2. Defining “Product Judgment”

When it is cheap to build features, the temptation is to build all of them. Because an LLM can generate a new module in seconds, founders frequently mistake feature velocity for product progress. They assume that a product with twenty features is twice as valuable as one with ten.

In reality, the opposite is usually true. A product with twenty features is often just twice as confusing.

This is why the most valuable skill in modern software development is no longer coding capability. It is product judgment.

People throw this phrase around constantly, but it is rarely defined. Product judgment is the ability to consistently make decisions that improve a product rather than simply add to it.

It means knowing:

  • Which features not to build, despite how easy they are to generate.
  • Which customer feedback to ignore because it steers the product away from its core purpose.
  • Which complexity to remove to make the user experience feel effortless.
  • Which structural trade-offs are worth making for long-term sustainability.

AI can suggest possibilities. It can generate ten different variations of a checkout flow or list twenty potential features for an app. But it cannot determine which of those possibilities creates the greatest long-term value for a specific user base. That requires strategic taste—a human quality developed through observation, empathy, and real-world experience.

3. Building in an Age of Abundance

If code is no longer the constraint, the order of operations for founders must change.

Too many founders still begin with a technical question:

  • “What can we build?”

Instead, they should begin with a behavioral one:

  • “What painful problem keeps occurring?”

Before writing a single line of code, spend time understanding the people you are building for. Watch how they currently solve their problems. Identify where they become frustrated, where their workarounds break, and where they lose time or money. Test whether removing that frustration is valuable enough that someone would willingly change their behavior to adopt your solution.

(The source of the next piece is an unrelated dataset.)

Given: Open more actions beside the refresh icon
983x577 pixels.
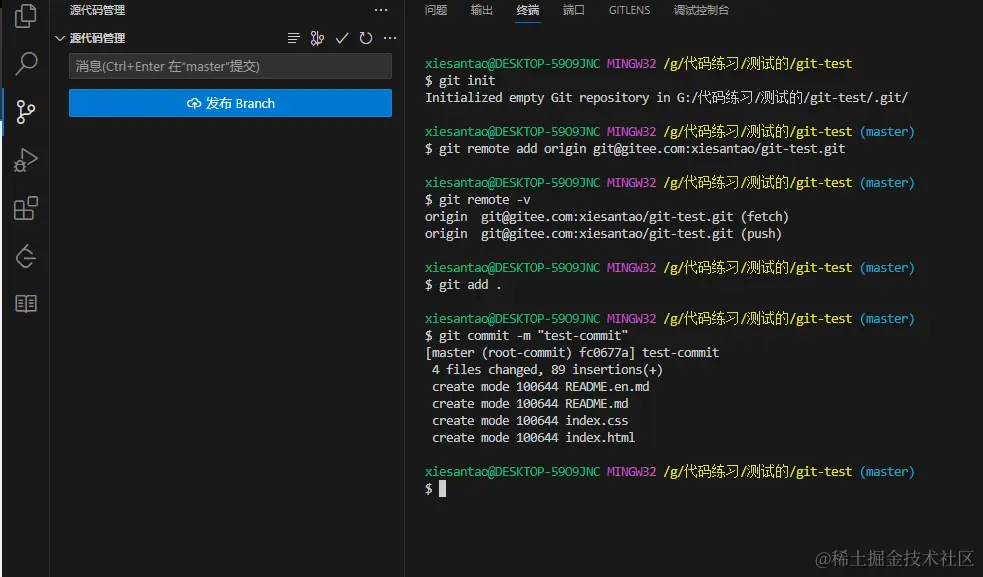Looking at the screenshot, I should pos(390,38).
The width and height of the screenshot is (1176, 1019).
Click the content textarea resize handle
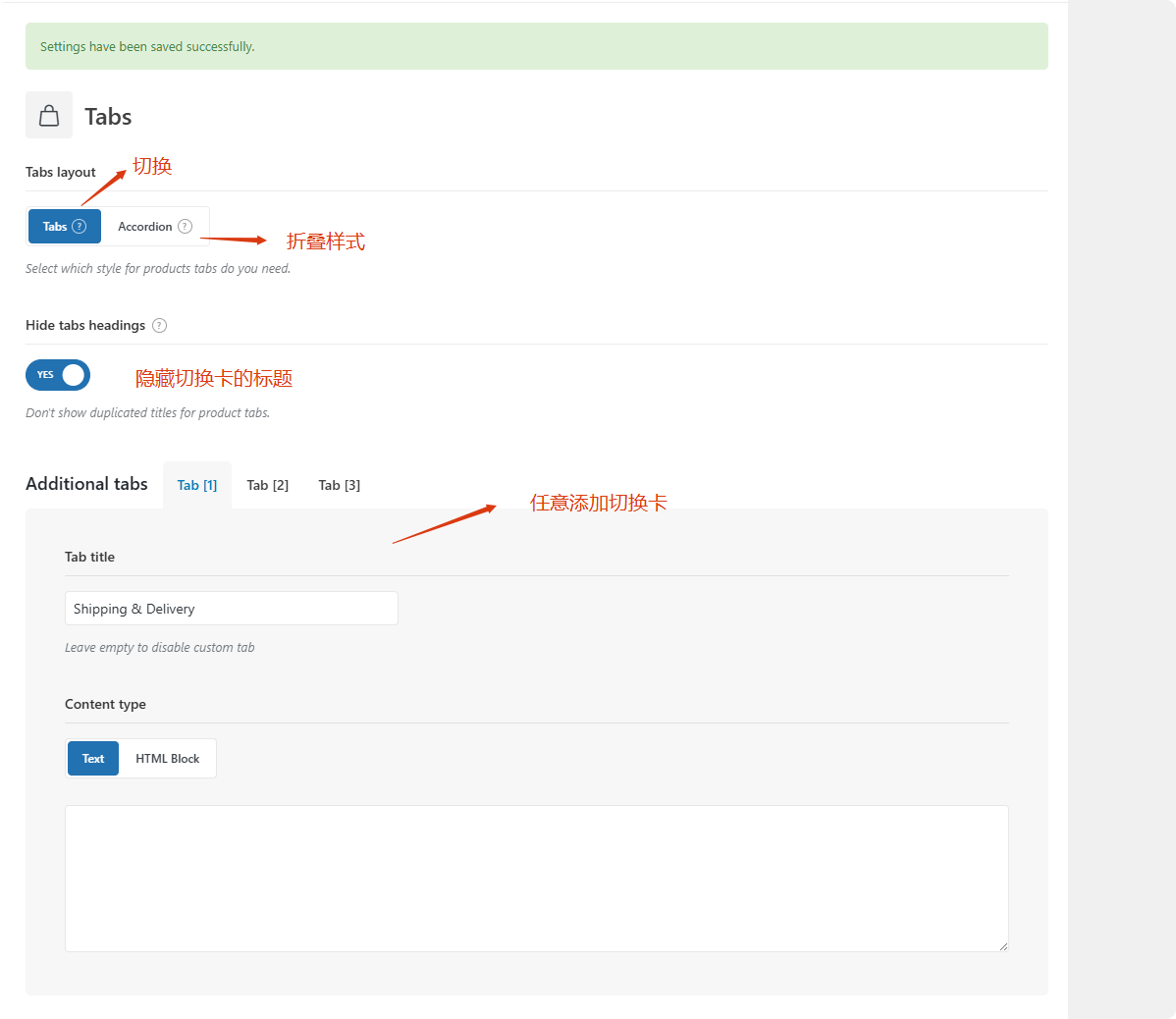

Only then should technology enter the conversation.

AI has dramatically reduced the cost of building the wrong thing. It has done nothing to reduce the cost of misunderstanding your customer.

4. Engineering for Survival

Once you have identified the right problem to solve, the execution still matters deeply.

There is a massive difference between software that works and software that continues working.

Reality is where software gets tested.

A prototype generated quickly by an AI often assumes a happy path: a fast network, a single user, valid data entry, and perfectly reliable third-party integrations.

But reality is unpredictable. It is where fifty people click “Submit” at the exact same millisecond, where network connections drop in the middle of a payment process, and where unexpected data inputs can crash a database.

The engineering layer around the code is what protects a business from these failures. It is the invisible work of designing architectures that handle errors gracefully, implementing testing pipelines, and ensuring the system is maintainable. AI can help write the lines of code within these systems, but a human engineer must still design the boundaries that keep the system secure and stable under stress.

We covered the specific engineering layer AI does not yet replace in Working Code Isn’t Production-Ready Code, and the upstream translation problem in AI Can Write the Code. It Still Can’t Tell You What to Build.. The scarcity shift described here is the economic frame those pieces sit inside.

5. What Hasn’t Changed

At Pocket Dev, we use AI tools every day. We are not interested in writing boilerplate code by hand when a machine can do it in seconds. We use these tools to bypass the friction of development so we can focus our energy on the decisions that actually matter.

AI has changed what is easy. It has not changed what matters.

The difficult part of building software was never actually writing the code. The difficult part has always been understanding people well enough to solve a problem they genuinely care about.

That is where successful software has always come from. And as code becomes cheaper, that truth only becomes more important.